“Restiamo umani”: dall’abuso usurante alla risignificazione. In memoria di Vik

“Restiamo umani”: dall’abuso usurante alla risignificazione. In memoria di Vik

di Ivana Risitano – Ho avuto tra le mani queste parole molte volte. Le ho prese dal cassetto, sfiorate, toccate, spremute, guardate da angolazioni differenti; le ho riempite dei miei sensi e significati, le ho interrogate su tutti i loro sensi e significati. Le ho viste autunnali e primaverili, piene di energia e disperate. Le ho associate al volto di Vik, alla bandiera della Palestina sventolante da una barca; le ho pensate per la politica, per i drammi del mondo, per quelli intimi e per la sempiterna sfida delle relazioni tra persone. Non ho creduto di bestemmiarle. Oggi che persino una pubblicità le ha trasformate in slogan fuori contesto, sento l’esigenza di riprenderle in mano, come si prende un oggetto prezioso che un tempo era brillante, ma ora è reso opaco da una coltre di polvere.
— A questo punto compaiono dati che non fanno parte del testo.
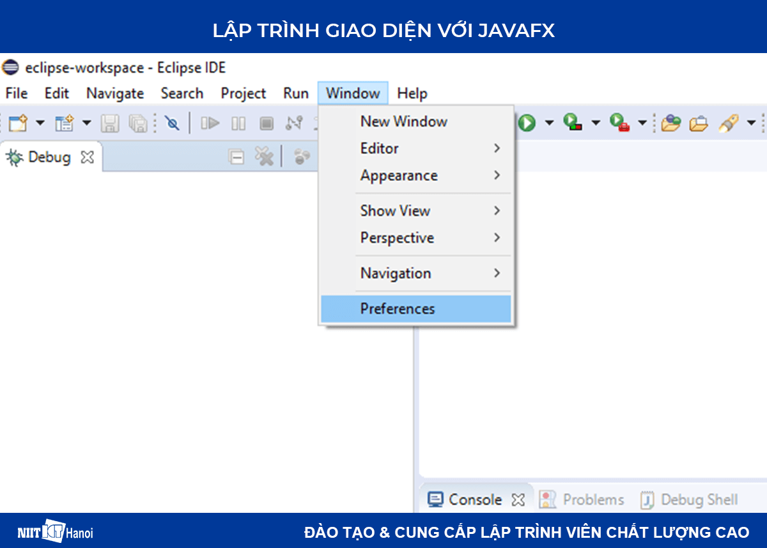Open the New wizard dropdown arrow

coord(40,123)
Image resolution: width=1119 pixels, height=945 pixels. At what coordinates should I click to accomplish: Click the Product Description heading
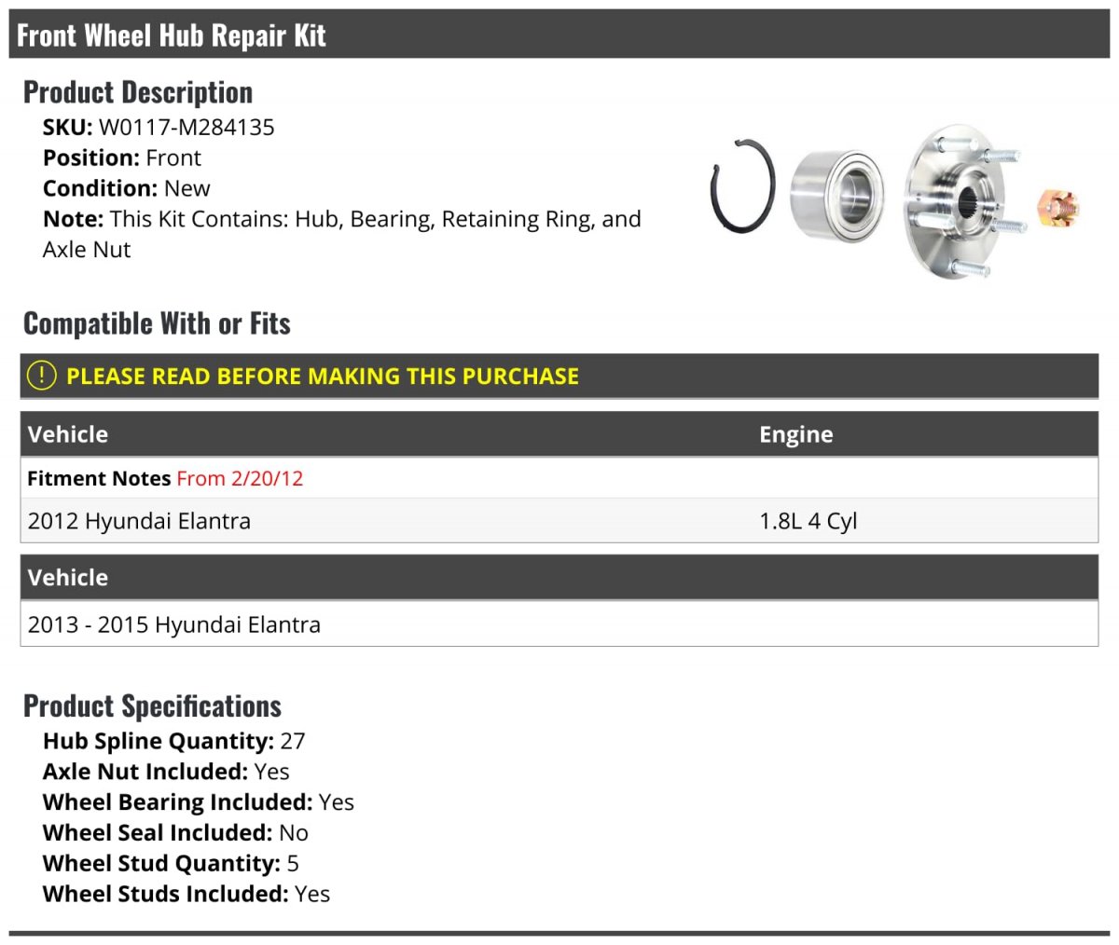click(x=138, y=92)
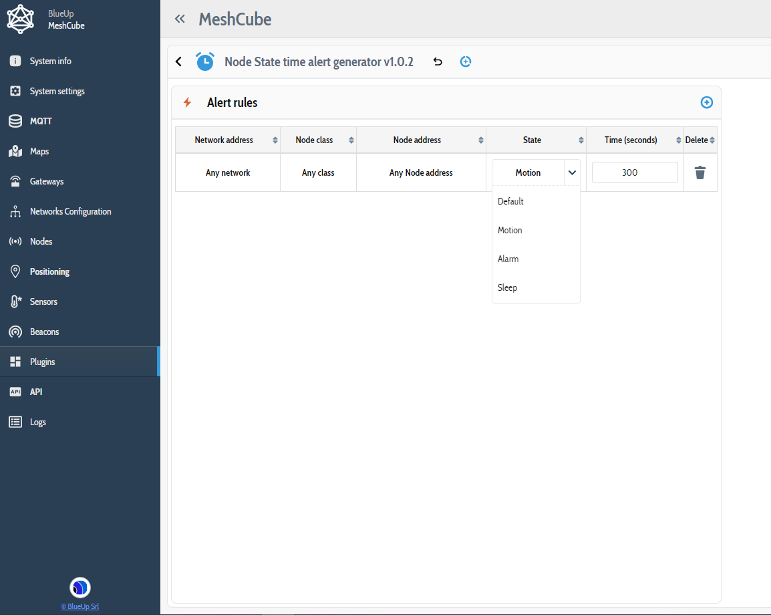Open the Sensors page from sidebar
The image size is (771, 615).
(x=43, y=301)
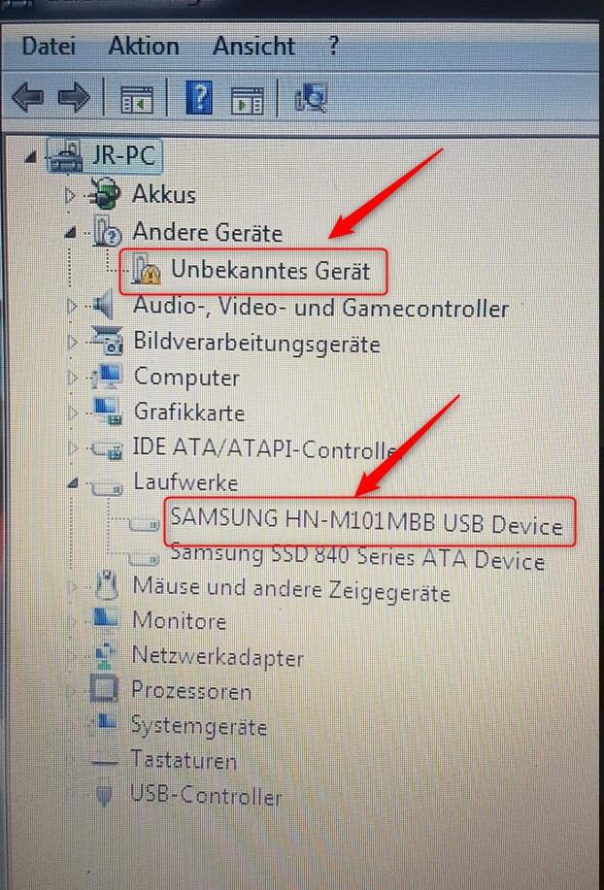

Sono passati dieci anni dall’assassinio di Vittorio Arrigoni,(15 aprile 2011-15 aprile 2021) e queste sue parole – una sua filosofia di vita, ma forse anche il denso e dolce urlo del suo anelito, insieme denuncia e speranza – hanno avuto il potere di un polline. Lui è morto, sì: ma ha generato fiori. Ho sentito dire più volte: “Basta con questa frase”. E l’ho sentito dire a persone che ne condividono l’anima, ma che sono legittimamente impaurite dal suo abuso e dalla sua usura. Io nei “mantra” invece ci credo: credo nel loro potere trasformativo, nella loro attualità sempre rigenerata. E se è vero che oggi “restiamo umani” è talvolta quasi un bollo, una firma, un “con affetto” alla fine di documenti politici, è anche vero che ci sono frasi che hanno la potenza di un albero, di una montagna, di un’onda, di una lacrima, di un sorriso, di qualsiasi cosa semplice e autentica. Nelle nostre bocche ogni cosa rischia di diventare retorica. Nelle nostre bocche ogni cosa ha il potere di diventare trasformativa e profetica. O anche solo – perché no? – consolatoria, rigeneratrice di prospettive desiderate. Cosa c’è di più “abusato” di un “Ti amo”? Eppure ciascuno di noi ha memoria intima di quanta emozione, sempre nuova, si possa provare nel pronunciarlo, si possa provare nel riceverlo. Calore, progetto, riconoscimento, dono: sempre le stesse sillabe, ogni volta una inedita realtà. Allora oggi, oltre ogni uso desensibilizzato e routinario di un’espressione così semplice e così potente, oltre ogni pubblicità di aperitivo e ogni strumentalizzazione, io vorrei ridirlo: “Restiamo Umani”… R E S T I A M O U M A N I.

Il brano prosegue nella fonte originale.